» **Task to carry out**
Across the listing, the lines that include "panel" must be tallied and reported as a bare number.

» **Information**
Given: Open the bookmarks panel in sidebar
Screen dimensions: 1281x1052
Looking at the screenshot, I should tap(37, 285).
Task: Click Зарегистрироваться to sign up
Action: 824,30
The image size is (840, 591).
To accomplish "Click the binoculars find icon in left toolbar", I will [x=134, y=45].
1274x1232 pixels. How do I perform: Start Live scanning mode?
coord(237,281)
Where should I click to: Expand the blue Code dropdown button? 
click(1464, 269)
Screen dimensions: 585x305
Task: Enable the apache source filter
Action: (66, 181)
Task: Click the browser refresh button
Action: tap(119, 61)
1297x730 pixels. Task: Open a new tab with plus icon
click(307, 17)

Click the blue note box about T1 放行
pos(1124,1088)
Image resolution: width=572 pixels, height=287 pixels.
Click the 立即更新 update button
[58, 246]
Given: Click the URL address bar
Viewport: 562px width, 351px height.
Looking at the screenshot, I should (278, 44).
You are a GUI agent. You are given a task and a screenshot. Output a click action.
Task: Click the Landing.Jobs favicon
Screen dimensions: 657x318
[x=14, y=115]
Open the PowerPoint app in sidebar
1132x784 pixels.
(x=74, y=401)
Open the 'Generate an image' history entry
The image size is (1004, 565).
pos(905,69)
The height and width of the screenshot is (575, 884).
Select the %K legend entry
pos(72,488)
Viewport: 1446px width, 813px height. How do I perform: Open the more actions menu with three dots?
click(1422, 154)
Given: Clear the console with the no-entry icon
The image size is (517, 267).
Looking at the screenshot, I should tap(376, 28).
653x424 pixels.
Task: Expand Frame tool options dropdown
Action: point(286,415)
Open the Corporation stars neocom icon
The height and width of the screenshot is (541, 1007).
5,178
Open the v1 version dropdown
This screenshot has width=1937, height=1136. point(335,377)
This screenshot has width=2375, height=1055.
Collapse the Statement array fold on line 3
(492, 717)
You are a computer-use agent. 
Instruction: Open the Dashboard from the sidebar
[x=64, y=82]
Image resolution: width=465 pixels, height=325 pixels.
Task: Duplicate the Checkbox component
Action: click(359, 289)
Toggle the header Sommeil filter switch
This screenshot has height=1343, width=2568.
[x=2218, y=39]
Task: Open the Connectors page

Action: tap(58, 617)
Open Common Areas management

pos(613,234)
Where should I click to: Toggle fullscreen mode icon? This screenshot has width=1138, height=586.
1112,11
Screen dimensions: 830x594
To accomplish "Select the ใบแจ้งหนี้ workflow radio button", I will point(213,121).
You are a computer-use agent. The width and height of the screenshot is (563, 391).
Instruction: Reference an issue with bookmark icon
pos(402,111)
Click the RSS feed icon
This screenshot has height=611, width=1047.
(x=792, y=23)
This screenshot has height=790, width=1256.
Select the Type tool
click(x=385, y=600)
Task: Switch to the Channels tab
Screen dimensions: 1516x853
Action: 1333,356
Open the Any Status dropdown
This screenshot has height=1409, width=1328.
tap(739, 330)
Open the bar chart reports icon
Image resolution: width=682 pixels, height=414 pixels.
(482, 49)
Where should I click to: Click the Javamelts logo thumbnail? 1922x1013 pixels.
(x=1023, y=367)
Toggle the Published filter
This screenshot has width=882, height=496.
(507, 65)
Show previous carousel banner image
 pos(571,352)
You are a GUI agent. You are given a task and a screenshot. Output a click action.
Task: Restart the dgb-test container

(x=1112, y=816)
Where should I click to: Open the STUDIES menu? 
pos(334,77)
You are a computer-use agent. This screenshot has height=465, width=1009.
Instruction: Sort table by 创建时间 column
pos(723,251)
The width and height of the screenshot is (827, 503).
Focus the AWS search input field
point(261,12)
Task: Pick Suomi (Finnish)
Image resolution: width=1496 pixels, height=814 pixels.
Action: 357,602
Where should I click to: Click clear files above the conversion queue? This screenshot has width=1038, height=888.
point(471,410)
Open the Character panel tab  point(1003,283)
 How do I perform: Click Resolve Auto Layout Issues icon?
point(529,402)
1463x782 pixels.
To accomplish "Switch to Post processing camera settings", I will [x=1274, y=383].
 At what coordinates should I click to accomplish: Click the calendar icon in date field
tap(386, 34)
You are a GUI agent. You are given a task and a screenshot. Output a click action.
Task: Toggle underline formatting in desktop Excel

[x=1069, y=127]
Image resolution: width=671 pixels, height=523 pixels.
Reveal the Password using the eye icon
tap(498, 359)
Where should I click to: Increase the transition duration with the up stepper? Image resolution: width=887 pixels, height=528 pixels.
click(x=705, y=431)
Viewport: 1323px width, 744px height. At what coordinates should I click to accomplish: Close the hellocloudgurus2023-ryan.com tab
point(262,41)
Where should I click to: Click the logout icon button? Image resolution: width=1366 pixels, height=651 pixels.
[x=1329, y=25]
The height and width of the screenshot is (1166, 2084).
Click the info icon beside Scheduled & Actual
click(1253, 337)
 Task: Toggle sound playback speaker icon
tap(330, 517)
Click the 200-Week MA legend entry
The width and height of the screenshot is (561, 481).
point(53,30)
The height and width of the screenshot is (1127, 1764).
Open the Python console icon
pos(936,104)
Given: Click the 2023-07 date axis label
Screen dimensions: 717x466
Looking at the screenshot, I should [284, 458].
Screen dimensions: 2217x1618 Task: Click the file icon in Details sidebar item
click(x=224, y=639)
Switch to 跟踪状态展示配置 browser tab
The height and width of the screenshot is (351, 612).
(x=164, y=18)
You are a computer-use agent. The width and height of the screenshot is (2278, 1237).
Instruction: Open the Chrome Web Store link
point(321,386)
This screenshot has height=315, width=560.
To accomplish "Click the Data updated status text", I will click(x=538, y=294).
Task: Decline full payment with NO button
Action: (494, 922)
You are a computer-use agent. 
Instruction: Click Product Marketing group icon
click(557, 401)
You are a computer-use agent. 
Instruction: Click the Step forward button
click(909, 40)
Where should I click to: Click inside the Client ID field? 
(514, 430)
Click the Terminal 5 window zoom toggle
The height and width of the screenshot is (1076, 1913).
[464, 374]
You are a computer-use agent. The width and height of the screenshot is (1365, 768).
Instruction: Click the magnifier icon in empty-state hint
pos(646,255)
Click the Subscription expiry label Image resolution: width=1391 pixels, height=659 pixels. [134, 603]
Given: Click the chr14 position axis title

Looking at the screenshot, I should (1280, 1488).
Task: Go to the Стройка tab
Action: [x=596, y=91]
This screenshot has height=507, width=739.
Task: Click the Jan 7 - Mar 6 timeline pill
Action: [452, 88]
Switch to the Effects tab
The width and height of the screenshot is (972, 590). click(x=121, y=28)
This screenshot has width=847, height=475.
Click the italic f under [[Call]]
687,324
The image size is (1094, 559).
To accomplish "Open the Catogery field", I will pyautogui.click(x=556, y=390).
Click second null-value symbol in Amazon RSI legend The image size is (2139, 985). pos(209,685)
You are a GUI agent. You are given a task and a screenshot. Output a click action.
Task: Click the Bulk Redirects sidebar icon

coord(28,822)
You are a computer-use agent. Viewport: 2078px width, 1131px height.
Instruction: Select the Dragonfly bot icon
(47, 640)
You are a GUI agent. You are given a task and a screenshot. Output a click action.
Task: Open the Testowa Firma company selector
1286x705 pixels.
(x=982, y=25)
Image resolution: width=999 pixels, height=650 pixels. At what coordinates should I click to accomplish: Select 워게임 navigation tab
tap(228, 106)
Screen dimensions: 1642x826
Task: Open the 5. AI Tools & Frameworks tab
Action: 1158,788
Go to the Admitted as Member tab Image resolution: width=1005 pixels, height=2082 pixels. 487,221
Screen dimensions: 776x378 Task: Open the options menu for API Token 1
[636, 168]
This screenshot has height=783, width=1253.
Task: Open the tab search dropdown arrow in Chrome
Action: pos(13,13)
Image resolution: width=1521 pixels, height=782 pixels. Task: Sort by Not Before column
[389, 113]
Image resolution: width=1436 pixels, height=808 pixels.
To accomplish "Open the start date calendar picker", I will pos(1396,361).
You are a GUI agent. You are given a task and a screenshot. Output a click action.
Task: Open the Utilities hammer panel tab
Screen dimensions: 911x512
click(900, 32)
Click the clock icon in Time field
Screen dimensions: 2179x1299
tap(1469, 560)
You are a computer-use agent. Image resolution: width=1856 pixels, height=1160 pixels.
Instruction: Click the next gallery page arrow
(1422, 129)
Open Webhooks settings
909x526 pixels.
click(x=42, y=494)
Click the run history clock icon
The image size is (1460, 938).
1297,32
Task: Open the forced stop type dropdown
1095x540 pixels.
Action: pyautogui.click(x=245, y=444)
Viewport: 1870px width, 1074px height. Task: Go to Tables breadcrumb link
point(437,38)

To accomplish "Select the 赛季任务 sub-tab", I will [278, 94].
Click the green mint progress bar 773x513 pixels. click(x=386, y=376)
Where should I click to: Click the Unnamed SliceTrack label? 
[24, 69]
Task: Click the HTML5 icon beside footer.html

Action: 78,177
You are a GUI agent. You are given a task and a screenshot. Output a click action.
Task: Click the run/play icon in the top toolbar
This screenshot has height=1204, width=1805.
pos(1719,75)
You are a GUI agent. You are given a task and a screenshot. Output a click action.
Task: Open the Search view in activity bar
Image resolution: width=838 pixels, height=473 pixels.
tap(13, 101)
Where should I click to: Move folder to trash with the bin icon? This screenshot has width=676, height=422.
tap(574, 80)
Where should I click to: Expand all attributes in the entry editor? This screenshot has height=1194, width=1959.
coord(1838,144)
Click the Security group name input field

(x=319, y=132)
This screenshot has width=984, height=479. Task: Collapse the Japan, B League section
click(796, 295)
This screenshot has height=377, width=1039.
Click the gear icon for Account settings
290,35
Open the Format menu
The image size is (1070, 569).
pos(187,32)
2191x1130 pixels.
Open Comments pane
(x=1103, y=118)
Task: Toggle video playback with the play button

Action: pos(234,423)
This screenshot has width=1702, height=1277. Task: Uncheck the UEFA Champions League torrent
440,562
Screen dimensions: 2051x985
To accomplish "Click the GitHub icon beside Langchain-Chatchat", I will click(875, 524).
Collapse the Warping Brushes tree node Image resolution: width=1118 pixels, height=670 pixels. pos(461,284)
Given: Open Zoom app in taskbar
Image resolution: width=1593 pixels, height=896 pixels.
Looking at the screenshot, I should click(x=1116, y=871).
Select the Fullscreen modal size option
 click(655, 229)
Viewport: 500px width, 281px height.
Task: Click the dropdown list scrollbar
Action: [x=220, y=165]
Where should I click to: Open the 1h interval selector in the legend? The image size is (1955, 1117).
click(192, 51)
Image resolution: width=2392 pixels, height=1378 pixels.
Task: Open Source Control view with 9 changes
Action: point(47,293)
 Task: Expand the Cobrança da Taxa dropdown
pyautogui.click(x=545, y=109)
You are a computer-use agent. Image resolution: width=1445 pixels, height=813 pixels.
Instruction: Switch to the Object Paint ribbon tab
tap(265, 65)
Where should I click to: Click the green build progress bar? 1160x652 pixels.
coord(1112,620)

» **Expected answer**
3